-- Source passage --
Foreign Body Ingestion: Rare Cause of Cervical Abscess

Liliana Costa, João Larangeiro, Carla Pinto Moura, Margarida Santos

Abstract


Introduction: Foreign body ingestion is a frequent emergency occurrence. Serious complications, although rare, include pharyngooesophageal perforation, aorto-oesophageal fistula and deep neck infection.
Material and Methods: A retrospective review was performed of all cases of foreign body ingestion requiring hospitalization between 1989 and 2011, in a tertiary Hospital. Cases complicated by deep cervical abscess were selected and their clinical presentation, results of diagnostic exams, therapeutics and clinical evolution are presented.
Results: Among a total of 1679 cases, 319 were related to pediatric patients and 1360 to adults. Two cases were reported (0.12%): an adult, 41 years-old, with parapharyngeal abscess subsequent to fishbone ingestion, and a child, 13 months-old, with retropharyngeal abscess consequent to chicken bone ingestion. Complications appeared three and four days after foreign body removal, respectively. In both situations cervical computerized tomography scan with contrast and surgical drainage were accomplished; the child was also submitted to rigid esophagoscopy for residual foreign body removal and closure of the associated pharyngeal laceration.

-- Exercise A --
In the abstract on foreign body ingestion and cervical abscess, what did the 13-month-old child ingest?
-- Exercise B --
Continue the abstract on foreign body ingestion and cervical abscess from where it stops.

-- Record excerpts --
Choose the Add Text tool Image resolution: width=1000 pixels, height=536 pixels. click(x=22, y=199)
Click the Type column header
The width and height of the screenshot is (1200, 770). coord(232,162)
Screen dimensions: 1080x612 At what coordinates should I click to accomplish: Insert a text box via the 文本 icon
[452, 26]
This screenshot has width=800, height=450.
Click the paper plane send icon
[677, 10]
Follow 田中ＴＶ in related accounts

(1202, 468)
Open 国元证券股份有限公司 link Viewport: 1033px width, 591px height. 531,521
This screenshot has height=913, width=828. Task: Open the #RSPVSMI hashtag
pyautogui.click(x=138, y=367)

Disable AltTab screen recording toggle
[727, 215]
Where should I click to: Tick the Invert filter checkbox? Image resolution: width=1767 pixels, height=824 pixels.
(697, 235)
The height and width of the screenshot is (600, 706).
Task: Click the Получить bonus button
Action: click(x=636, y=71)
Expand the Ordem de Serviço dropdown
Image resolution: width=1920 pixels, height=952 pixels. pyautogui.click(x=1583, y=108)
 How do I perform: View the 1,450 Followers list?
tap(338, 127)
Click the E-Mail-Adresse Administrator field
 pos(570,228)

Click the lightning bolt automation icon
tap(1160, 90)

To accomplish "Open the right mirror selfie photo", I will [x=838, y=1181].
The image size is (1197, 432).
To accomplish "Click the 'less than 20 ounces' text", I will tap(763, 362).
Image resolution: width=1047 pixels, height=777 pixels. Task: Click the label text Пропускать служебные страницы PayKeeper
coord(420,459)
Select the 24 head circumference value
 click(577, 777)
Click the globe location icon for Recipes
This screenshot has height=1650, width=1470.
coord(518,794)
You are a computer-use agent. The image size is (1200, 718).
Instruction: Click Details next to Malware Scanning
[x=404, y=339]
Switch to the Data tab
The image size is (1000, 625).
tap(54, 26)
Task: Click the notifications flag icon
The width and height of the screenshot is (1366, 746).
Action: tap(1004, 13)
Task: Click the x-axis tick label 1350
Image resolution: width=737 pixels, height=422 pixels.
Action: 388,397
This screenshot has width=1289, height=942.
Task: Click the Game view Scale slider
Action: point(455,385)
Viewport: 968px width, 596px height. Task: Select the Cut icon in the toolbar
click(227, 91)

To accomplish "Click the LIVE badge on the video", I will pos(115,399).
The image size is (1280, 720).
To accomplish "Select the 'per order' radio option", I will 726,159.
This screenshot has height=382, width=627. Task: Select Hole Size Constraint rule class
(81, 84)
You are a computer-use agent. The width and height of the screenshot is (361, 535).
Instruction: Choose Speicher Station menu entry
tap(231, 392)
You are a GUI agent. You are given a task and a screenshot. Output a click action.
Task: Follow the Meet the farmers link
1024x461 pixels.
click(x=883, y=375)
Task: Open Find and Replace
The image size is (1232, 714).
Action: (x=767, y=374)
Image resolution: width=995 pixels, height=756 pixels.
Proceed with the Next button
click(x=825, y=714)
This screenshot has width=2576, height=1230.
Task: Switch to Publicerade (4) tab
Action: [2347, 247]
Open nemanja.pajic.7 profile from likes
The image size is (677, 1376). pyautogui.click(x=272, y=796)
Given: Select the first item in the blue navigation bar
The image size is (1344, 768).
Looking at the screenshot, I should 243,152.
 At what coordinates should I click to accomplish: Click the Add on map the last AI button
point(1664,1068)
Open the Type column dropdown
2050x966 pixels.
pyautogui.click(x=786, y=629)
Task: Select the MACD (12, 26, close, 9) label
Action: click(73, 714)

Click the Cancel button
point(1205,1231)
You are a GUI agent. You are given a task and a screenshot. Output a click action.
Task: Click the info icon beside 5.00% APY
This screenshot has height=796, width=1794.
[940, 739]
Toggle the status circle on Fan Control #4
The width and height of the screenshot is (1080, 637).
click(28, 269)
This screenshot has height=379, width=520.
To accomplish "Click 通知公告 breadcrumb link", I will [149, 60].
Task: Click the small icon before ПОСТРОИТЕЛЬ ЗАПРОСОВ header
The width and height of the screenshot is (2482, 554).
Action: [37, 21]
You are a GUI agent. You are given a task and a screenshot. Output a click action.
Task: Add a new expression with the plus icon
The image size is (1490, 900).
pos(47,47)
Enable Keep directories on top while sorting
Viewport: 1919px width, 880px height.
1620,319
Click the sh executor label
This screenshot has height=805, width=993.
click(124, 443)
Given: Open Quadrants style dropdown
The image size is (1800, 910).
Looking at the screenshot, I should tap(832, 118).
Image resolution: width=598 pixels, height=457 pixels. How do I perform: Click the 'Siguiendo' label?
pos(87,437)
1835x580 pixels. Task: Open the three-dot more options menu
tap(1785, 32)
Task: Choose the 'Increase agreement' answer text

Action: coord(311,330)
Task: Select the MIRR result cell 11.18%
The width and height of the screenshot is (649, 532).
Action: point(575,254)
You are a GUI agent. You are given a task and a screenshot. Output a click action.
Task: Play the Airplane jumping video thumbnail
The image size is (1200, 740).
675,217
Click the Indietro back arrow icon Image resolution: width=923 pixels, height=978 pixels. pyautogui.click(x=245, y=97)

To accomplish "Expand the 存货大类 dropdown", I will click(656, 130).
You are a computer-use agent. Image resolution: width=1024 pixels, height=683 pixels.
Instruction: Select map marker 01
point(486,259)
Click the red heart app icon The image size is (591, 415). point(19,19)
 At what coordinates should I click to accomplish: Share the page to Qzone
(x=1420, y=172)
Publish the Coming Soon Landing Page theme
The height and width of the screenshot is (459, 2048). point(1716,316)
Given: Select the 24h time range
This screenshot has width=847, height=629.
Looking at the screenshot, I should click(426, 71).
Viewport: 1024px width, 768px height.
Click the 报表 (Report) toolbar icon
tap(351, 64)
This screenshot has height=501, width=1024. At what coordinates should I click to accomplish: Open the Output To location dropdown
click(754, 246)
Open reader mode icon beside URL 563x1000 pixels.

-- Output A --
A chicken bone.

-- Output B --
Discussion: Deep cervical abscesses are an uncommon but possible complication of foreign body ingestion and constitute a diagnostic challenge, particularly in children. Previous oesophageal manipulation by flexible endoscopy may be considered a risk factor for such complication. Imagiological studies proved to be crucial for diagnosis and therapeutic planning.
Conclusion: Although a rare complication, given a recent history of foreign body ingestion/removal and the presence of compatible symptoms, cervical abscesses should be taken into account, highlighting their potential morbimortality in the absence of an appropriate therapeutic approach.
Keywords: Foreign Body; Abscess; Esophagoscopy; Neck.